INPUT FOR THIS TASK:
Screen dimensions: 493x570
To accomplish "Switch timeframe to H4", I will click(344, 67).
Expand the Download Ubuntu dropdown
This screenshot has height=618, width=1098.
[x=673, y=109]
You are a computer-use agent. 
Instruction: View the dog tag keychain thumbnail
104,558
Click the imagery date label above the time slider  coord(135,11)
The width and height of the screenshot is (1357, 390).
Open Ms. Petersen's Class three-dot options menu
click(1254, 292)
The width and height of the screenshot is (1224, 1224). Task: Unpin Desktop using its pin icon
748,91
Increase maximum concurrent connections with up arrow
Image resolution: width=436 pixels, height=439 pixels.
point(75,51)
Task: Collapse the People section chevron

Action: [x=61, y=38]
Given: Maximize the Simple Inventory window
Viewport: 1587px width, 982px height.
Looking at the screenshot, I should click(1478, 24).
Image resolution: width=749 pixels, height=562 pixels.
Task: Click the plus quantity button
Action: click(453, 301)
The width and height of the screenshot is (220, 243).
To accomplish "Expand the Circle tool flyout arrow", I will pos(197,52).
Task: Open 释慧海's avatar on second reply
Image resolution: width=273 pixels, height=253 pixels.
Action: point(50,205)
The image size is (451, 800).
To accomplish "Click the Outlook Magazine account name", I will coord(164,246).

YOUR OBJECTIVE:
Identify each line in the data above that contains the word "will", and copy every such line.

EXERCISE RESULT:
To accomplish "Switch timeframe to H4", I will click(344, 67).
To accomplish "Expand the Circle tool flyout arrow", I will pos(197,52).
To accomplish "Click the Outlook Magazine account name", I will coord(164,246).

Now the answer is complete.